Text section:
▶

In [9]:
#| default_exp BaltNet
#| default_cls_lvl 3

# BaltNet

Model architecture used for predicting river runoff in the Baltic Sea

In [10]:
#| hide
from nbdev import show_doc

In [11]:
#| export

import torch
import torch.nn as nn
import lightning as L
import pytorch_lightning as pl
from lightning.pytorch.callbacks import ModelCheckpoint
import numpy as np

from torch.utils.data import DataLoader, Dataset
from torch.utils.data.dataset import random_split
import torch.nn.functional as F
import torchmetrics
from lightning.pytorch.loggers import CSVLogger

import xarray as xr
from glob import glob
from tqdm import tqdm

from BalticRiverPrediction.convLSTM import ConvLSTM
from BalticRiverPrediction.sharedUtilities import EnhancedMSELoss, EnhancedMSEMetric
from BalticRiverPrediction.sharedUtilities import PredictionPlottingCallback


In [12]:
#| export
class BaltNet(nn.Module):
    def __init__(self, modelPar):
        super(BaltNet, self).__init__()

        # Initialize all attributes
        for k, v in modelPar.items():
            setattr(self, k, v)

◀

Provided records:
▶

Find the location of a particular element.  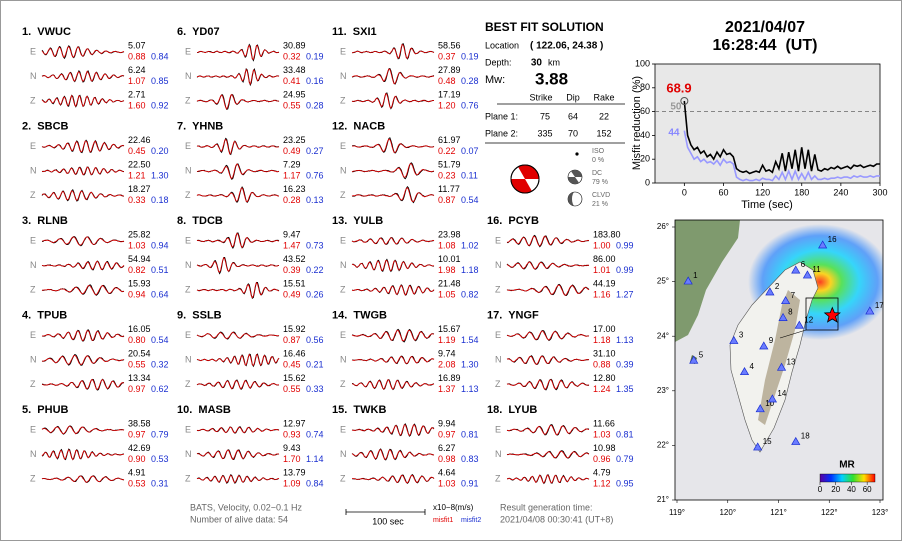

amplitude: 2.71 is located at coordinates (137, 94).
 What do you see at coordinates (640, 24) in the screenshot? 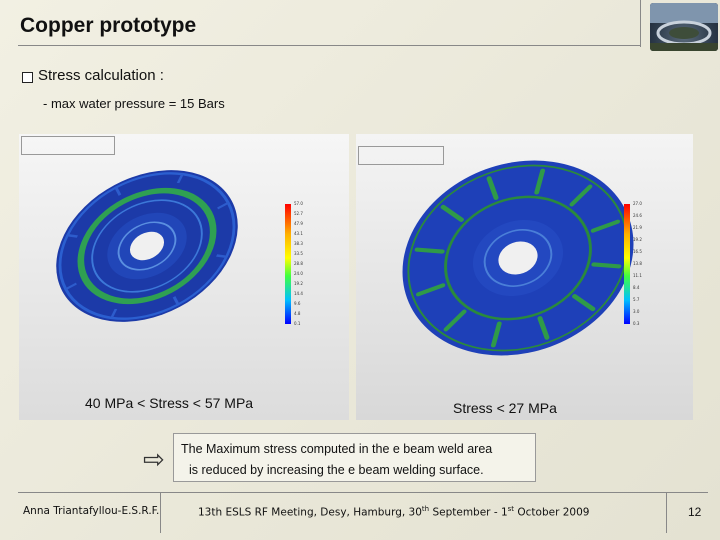
I see `title-divider-vertical` at bounding box center [640, 24].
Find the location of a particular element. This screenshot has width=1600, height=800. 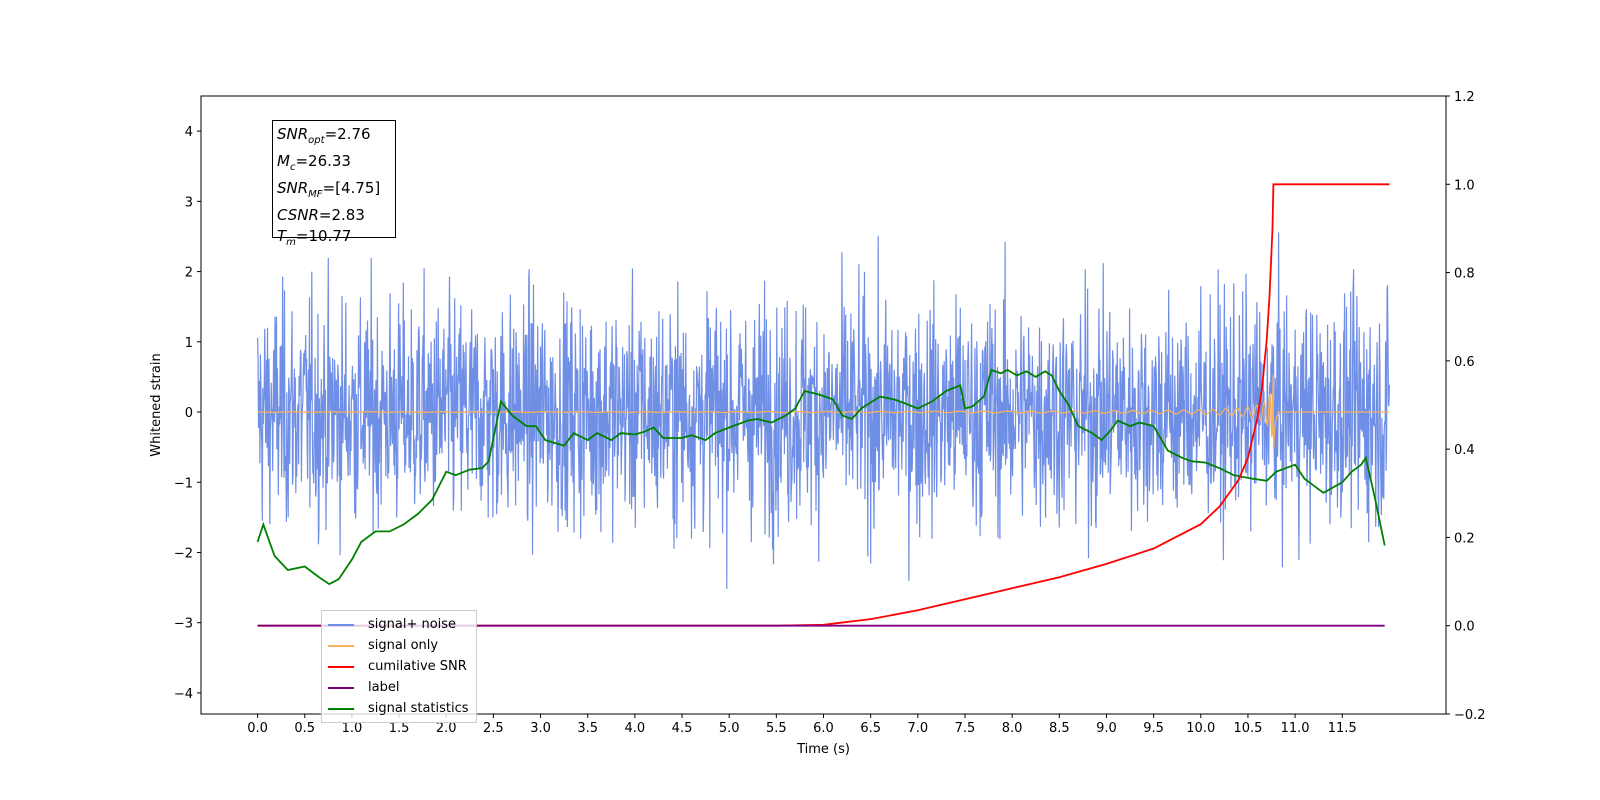

stat-merger-time: Tm=10.77 is located at coordinates (334, 240).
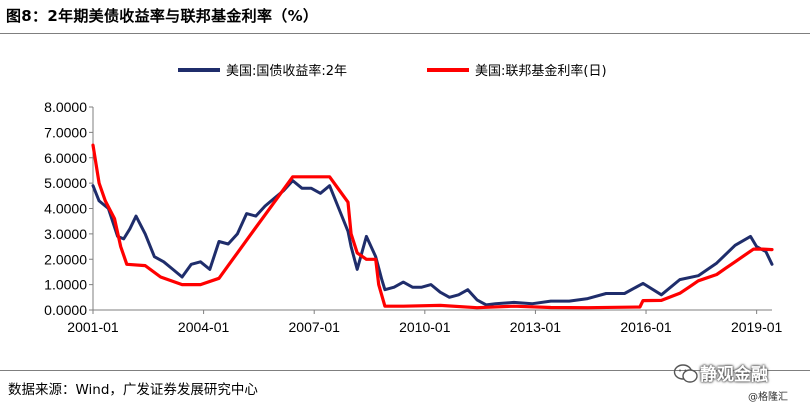 The height and width of the screenshot is (407, 810). I want to click on y-tick-label: 1.0000, so click(66, 285).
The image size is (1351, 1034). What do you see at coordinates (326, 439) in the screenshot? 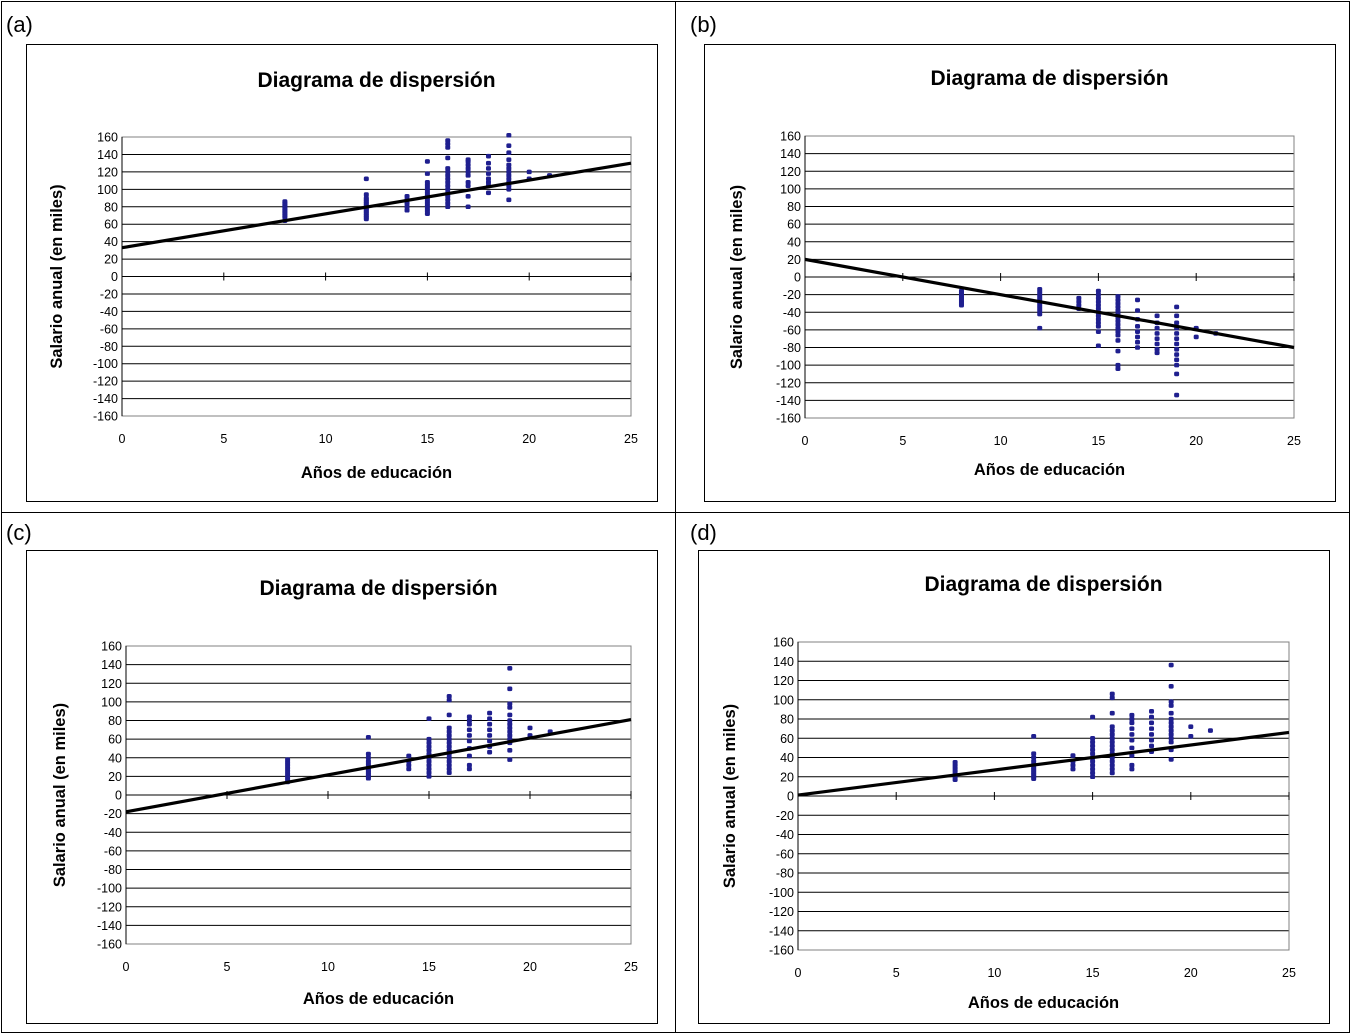
I see `x-tick-label: 10` at bounding box center [326, 439].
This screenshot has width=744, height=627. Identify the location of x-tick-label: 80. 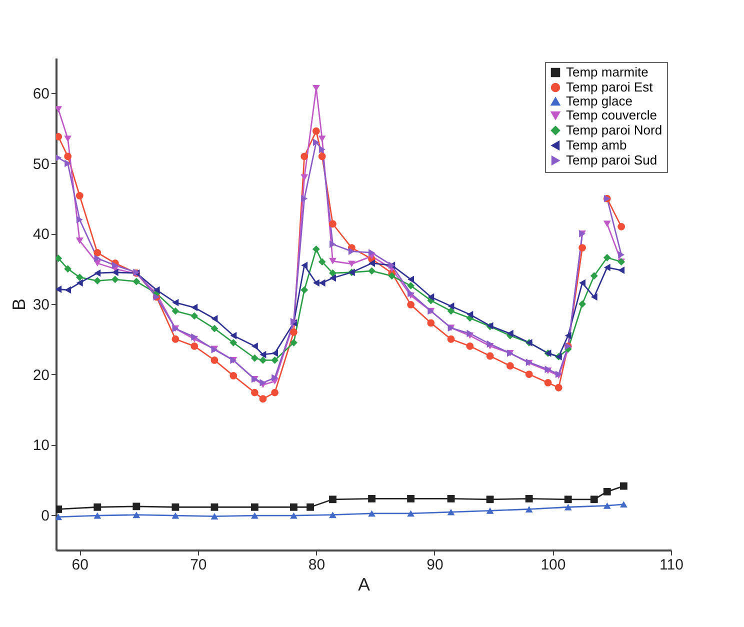
(317, 565).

◀

Required work: Copy out the BaltNet notebook text from the top of the page in full, without changing anything.

Solution for this exercise:
In [9]:
#| default_exp BaltNet
#| default_cls_lvl 3

# BaltNet

Model architecture used for predicting river runoff in the Baltic Sea

In [10]:
#| hide
from nbdev import show_doc

In [11]:
#| export

import torch
import torch.nn as nn
import lightning as L
import pytorch_lightning as pl
from lightning.pytorch.callbacks import ModelCheckpoint
import numpy as np

from torch.utils.data import DataLoader, Dataset
from torch.utils.data.dataset import random_split
import torch.nn.functional as F
import torchmetrics
from lightning.pytorch.loggers import CSVLogger

import xarray as xr
from glob import glob
from tqdm import tqdm

from BalticRiverPrediction.convLSTM import ConvLSTM
from BalticRiverPrediction.sharedUtilities import EnhancedMSELoss, EnhancedMSEMetric
from BalticRiverPrediction.sharedUtilities import PredictionPlottingCallback


In [12]:
#| export
class BaltNet(nn.Module):
    def __init__(self, modelPar):
        super(BaltNet, self).__init__()

        # Initialize all attributes
        for k, v in modelPar.items():
            setattr(self, k, v)